═══ Extract to read
- Courtesy Of Tatiana Daubek
- Sylvia Berry
In 1777, when Wolfgang Amadeus Mozart was 21 years old, he wrote an enthusiastic letter to his father describing a newly popular type of piano. Bartolomeo Cristofori in Florence had constructed a keyboard instrument that looked like a harpsichord but replaced its string-plucking mechanism with hammers wrapped in leather. The fortepiano, as it's now called, introduced a dramatic new element to keyboard playing: dynamics. A performer could hit the keys with more or less force to produce louder or softer sounds.
That letter, among others from the composer's life, will be read at an intriguing concert this Sunday, April 22, at the Plainfield Town Hall Opera House. "The Many Faces of Mozart: A Life Told Through Music and Letters" will intersperse the readings with performances of Mozart's works by Sylvia Berry, a fortepianist based in Somerville, Mass. For the occasion, she will transport a replica of a fortepiano by Anton Walter, the builder of Mozart's piano, to the venue.
══════
• _Required tasks_
1) In the Mozart concert article, what did Cristofori's instrument use in place of the harpsichord's string-plucking mechanism?
2) Please extend the Mozart concert article, picking up after its last sentence.
The material after the Mozart concert article isn't needed.
═══ Input data
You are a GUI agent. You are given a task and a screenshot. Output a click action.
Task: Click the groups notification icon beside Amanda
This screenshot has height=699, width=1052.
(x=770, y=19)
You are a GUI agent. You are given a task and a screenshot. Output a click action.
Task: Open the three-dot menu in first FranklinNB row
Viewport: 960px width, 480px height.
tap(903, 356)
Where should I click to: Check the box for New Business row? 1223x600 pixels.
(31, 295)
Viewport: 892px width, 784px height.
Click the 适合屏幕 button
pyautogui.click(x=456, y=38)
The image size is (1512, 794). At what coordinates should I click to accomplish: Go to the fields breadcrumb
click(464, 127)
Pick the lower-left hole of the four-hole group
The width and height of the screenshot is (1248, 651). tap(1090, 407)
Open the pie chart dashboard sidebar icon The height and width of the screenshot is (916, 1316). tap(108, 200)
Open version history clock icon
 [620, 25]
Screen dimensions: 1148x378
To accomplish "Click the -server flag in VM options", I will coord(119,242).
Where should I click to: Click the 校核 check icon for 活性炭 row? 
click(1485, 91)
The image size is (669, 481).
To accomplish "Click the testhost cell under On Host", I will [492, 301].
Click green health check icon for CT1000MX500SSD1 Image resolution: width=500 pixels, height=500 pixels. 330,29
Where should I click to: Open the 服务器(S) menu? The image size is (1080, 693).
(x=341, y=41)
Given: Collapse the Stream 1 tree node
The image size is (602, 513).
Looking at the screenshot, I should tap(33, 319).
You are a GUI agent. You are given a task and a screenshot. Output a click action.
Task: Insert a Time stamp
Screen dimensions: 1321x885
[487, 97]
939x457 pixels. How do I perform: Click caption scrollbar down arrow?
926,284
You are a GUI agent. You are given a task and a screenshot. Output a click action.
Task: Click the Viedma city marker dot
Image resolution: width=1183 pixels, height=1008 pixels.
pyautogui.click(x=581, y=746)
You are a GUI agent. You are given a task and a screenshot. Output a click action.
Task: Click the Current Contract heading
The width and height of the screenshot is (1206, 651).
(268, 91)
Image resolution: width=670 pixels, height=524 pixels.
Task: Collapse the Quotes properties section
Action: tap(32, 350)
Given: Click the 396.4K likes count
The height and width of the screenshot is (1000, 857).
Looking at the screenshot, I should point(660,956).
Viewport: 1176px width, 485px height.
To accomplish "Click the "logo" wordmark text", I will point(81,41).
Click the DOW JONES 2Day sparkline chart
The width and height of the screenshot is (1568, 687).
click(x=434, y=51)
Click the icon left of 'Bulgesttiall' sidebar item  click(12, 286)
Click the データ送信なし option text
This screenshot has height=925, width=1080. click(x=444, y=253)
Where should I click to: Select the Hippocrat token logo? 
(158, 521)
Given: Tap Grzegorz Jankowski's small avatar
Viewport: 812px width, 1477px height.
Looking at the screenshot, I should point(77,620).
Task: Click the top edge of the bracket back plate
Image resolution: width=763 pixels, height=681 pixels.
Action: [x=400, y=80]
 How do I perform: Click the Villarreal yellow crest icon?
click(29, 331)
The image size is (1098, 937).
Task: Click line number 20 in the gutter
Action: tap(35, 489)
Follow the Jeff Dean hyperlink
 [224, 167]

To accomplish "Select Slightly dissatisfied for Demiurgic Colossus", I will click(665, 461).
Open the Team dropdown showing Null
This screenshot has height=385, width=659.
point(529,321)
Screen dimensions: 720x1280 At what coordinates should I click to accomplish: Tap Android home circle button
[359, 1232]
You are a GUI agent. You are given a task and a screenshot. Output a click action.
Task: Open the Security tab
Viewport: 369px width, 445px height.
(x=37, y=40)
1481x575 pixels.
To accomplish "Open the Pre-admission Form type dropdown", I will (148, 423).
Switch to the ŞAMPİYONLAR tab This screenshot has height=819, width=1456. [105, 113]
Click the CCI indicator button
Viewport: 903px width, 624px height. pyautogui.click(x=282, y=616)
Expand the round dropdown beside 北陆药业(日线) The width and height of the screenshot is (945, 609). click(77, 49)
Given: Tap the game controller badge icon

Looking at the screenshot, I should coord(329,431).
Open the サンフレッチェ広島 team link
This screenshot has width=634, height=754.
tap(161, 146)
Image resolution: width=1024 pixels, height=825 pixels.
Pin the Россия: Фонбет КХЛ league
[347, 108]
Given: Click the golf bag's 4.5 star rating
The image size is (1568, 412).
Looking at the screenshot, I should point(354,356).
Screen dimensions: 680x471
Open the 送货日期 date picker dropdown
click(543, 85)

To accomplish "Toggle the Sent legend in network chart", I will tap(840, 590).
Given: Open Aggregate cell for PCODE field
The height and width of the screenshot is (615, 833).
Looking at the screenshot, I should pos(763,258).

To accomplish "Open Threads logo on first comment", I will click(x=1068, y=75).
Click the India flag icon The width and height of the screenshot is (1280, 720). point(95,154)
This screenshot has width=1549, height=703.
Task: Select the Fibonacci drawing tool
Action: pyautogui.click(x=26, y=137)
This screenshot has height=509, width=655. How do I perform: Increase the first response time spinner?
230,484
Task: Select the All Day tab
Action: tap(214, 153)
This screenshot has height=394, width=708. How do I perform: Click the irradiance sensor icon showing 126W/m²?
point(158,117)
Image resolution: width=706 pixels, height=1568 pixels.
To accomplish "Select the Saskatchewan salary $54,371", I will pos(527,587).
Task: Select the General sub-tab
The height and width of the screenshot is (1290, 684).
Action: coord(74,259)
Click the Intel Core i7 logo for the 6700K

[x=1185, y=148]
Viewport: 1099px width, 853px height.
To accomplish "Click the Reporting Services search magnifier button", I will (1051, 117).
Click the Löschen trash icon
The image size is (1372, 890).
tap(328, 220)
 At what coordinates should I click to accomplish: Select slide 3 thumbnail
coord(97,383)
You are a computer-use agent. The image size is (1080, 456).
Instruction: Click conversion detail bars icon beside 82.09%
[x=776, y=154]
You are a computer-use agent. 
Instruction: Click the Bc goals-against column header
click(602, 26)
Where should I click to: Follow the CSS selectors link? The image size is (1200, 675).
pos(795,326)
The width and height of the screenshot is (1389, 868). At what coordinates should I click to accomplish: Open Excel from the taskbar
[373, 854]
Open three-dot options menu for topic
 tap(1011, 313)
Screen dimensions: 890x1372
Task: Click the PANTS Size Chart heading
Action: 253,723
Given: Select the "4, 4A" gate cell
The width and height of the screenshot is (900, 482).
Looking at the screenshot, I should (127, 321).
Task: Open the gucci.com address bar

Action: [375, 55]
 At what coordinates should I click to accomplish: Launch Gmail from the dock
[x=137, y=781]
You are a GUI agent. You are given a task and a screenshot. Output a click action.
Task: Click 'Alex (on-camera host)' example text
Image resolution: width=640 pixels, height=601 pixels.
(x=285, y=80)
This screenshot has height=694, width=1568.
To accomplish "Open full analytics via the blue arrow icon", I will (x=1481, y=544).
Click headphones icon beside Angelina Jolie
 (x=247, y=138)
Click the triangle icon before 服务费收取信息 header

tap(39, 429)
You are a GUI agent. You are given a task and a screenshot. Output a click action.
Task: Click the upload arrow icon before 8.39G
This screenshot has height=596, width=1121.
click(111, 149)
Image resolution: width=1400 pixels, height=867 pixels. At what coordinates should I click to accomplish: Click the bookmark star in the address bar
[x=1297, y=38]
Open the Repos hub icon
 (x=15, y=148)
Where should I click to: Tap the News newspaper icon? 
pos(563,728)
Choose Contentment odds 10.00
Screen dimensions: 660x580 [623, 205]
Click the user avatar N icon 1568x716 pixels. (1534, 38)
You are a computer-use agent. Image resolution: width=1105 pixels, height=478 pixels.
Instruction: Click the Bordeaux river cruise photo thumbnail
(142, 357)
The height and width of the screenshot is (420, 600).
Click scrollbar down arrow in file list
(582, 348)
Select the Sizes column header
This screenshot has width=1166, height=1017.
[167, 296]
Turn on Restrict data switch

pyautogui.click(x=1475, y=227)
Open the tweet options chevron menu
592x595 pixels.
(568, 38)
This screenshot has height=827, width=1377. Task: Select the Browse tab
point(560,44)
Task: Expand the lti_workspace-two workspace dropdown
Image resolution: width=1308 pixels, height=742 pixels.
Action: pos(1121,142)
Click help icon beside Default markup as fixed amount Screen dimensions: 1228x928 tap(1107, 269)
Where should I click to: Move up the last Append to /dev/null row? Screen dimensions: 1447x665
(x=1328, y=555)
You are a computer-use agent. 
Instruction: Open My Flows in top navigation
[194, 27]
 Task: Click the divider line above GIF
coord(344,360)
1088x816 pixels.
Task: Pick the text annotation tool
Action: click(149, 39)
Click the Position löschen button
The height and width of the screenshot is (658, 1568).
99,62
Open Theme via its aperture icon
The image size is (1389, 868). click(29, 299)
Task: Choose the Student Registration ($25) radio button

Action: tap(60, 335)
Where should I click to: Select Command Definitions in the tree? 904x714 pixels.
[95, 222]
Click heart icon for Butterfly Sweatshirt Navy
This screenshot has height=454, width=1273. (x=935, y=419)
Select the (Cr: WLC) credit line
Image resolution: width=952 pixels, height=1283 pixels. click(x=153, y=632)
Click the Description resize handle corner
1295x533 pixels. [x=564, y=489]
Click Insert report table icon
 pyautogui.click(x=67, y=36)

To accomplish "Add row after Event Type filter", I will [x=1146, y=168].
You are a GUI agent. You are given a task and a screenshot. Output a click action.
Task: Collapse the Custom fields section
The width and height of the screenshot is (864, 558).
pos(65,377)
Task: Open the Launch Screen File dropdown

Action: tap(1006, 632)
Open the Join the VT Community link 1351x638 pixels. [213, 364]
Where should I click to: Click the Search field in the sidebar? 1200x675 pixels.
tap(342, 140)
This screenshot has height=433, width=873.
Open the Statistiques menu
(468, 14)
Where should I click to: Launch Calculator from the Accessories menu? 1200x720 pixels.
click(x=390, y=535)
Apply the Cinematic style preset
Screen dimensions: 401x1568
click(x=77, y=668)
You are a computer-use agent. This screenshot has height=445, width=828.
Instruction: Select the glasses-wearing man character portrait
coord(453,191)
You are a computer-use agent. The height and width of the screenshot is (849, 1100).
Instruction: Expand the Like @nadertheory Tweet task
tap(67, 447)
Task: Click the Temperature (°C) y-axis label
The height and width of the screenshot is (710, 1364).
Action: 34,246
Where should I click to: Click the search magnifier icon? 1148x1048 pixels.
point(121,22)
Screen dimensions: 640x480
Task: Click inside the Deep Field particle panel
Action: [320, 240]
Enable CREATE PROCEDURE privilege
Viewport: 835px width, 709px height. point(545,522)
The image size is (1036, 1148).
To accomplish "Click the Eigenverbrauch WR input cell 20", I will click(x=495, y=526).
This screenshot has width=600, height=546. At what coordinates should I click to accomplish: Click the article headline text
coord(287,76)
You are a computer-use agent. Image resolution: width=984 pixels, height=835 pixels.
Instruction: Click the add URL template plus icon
══════
• _Answers to this exercise_
1) Hammers wrapped in leather.

2)
Berry, who has studied historical keyboard instruments and related period documents at Oberlin Conservatory of Music and the Royal Conservatory of the Hague, Netherlands, notes that Mozart's tone in that letter is uncharacteristically serious. He was trying to get his father to buy him one of the newfangled instruments, she explains. Otherwise, she says, "He had a silly sense of humor. The movie [Amadeus] was accurate in that respect. He was a transcendent genius but also a totally goofy guy."
Author M.T. Anderson, based in East Calais, will read the letters. Berry has chosen translations by Robert Spaethling, a native of southern Germany who understands Mozart's Austrian dialect and "decided to leave in all the crassness and poop jokes."
Anderson, she adds, also has a sense of humor, "so I know he'll do the funny ones right."
Anderson wrote Symphony for the City of the Dead: Dmitri Shostakovich and the Siege of Leningrad and Handel, Who Knew What He Liked, among other works for youth and adults. He helps plan the Plainfield opera house concert series, now in its second year.
Hearing Mozart's works on a replica period instrument will be revelatory for audiences, Berry promises. "The first time you play these, you can hear everybody suck their breath in," says the pianist, whose collection of historic instruments includes a fortepiano made by John Broadwood in London in 1806.
Unlike the modern piano, which is a product of the late 19th and early 20th centuries, Berry's replica Viennese piano, built by Chris Maene, has five and a half octaves, or about one-third fewer keys. Instead of pedals, knee levers lift the dampers and activate a moderator, which slips a piece of cloth between the hammers and the strings to create a muted sound. Much smaller than their modern cousins, the hammers are wrapped in two thin layers of leather, where felt would be used today.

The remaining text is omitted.